A distinção é importante porque a decisão não significa que o TSE tenha considerado o reajuste legal ou ilegal sob a ótica eleitoral. O ministro analisou apenas se o parlamentar poderia apresentar aquela ação específica.

Com isso, a principal argumentação de Zé Trovão sobre um possível abuso de poder político não foi examinada no mérito dentro desse processo.

Novo valor do Bolsa Família começa em outubro

O reajuste aumenta o valor mínimo do Bolsa Família de R$ 600 para R$ 691. Outros componentes do programa também foram atualizados.

O Benefício de Renda de Cidadania passa para R$ 164 por integrante da família. Já o Benefício Primeira Infância sobe para R$ 173, enquanto o Benefício Variável Familiar passa a R$ 58.

De acordo com o governo federal, a atualização corresponde à inflação acumulada medida pelo INPC entre março de 2023 e agosto de 2026. O Decreto nº 13.120, publicado em edição extra do Diário Oficial da União, estabelece os novos valores e produz efeitos financeiros a partir de outubro.

A estimativa do Executivo é que o benefício médio passe de aproximadamente R$ 675 para R$ 777. O impacto calculado é de R$ 5,8 bilhões em 2026 e cerca de R$ 22 bilhões em 2027.

Deputado questionou momento do anúncio

Na representação apresentada ao TSE, Zé Trovão argumentou que o reajuste não aparecia no Projeto de Lei Orçamentária encaminhado pelo governo ao Congresso em agosto.

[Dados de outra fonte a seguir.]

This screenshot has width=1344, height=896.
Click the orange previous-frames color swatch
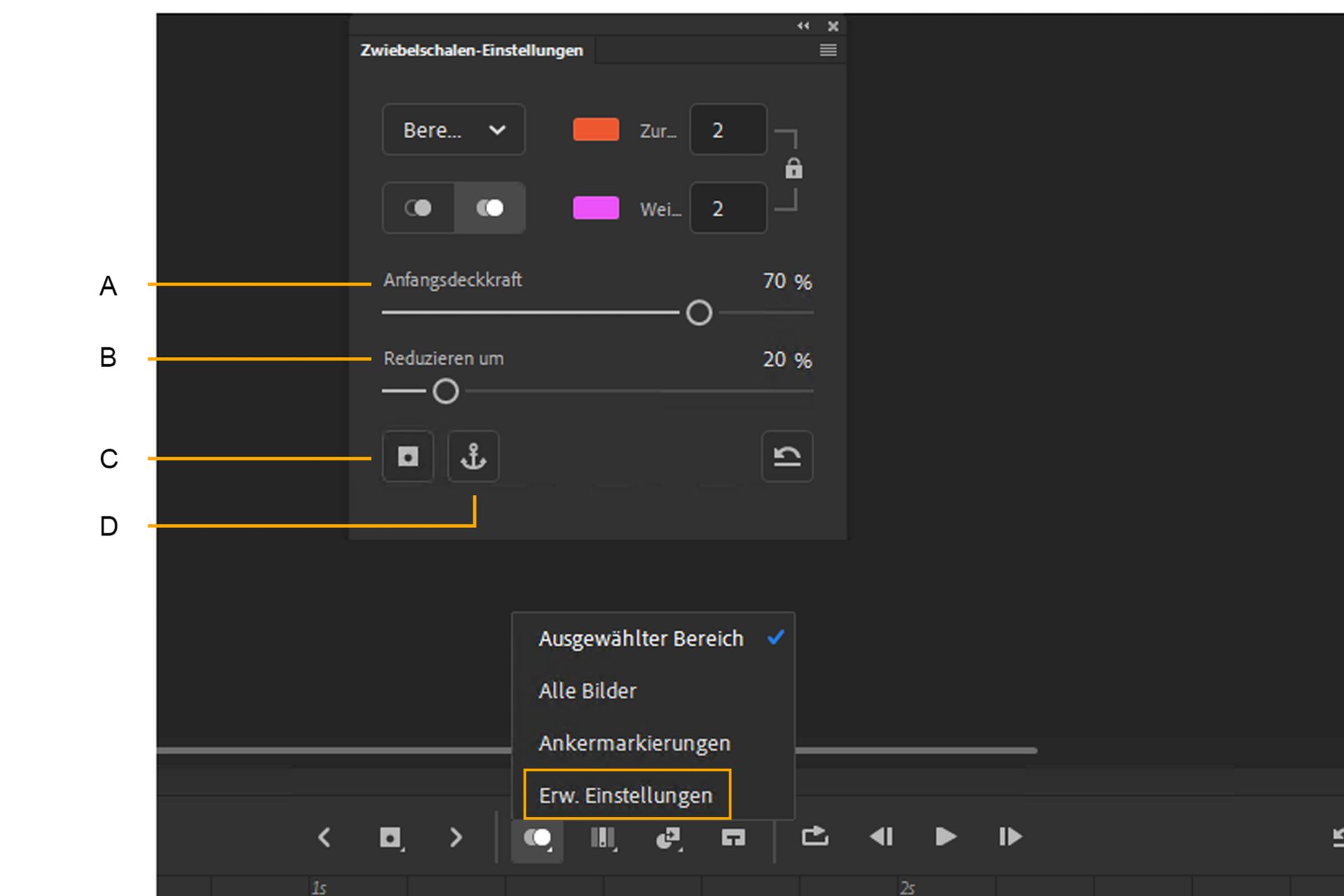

Para o deputado, a ausência da medida no planejamento orçamentário levantaria questionamentos sobre sua adoção em pleno período eleitoral. Ele também relacionou o anúncio ao calendário das eleições de 2026 e pediu que o aumento fosse suspenso.

O governo federal apresenta uma interpretação diferente. Segundo a administração, não se trata da criação de um novo programa ou benefício, mas de uma atualização monetária de valores de uma política social já existente e em funcionamento.

A Advocacia-Geral da União também sustenta que a medida encontra respaldo na legislação. Integrantes da equipe econômica afirmaram que a despesa adicional será absorvida dentro do Orçamento.

Debate eleitoral continua em meio às eleições

A controvérsia ocorre poucas semanas antes do primeiro turno das eleições gerais, marcado para 4 de outubro. O eventual segundo turno está previsto para 25 de outubro, enquanto os pagamentos do Bolsa Família com os valores reajustados devem começar em 19 de outubro, conforme o calendário do programa.

A legislação eleitoral estabelece restrições para a distribuição de benefícios durante anos eleitorais, mas prevê situações específicas para programas sociais autorizados em lei e já executados anteriormente. É justamente nesse ponto que está parte da discussão sobre a medida.

A decisão de André Mendonça, contudo, não resolveu essa questão. Como a representação foi rejeitada por uma questão processual, não houve conclusão do TSE sobre eventual abuso de poder político relacionado ao reajuste.

Para os beneficiários, a consequência prática é que, até o momento, permanece previsto o pagamento com os novos valores a partir de outubro. Segundo dados divulgados pelo governo, o Bolsa Família atende cerca de 19,3 milhões de famílias, e o valor efetivamente recebido varia conforme a composição de cada núcleo familiar.

Assim, o episódio reúne duas discussões distintas: de um lado, a atualização dos valores de um programa social existente; de outro, os limites impostos pela legislação eleitoral para políticas públicas em ano de eleição. No processo apresentado por Zé Trovão, entretanto, apenas a questão processual foi decidida.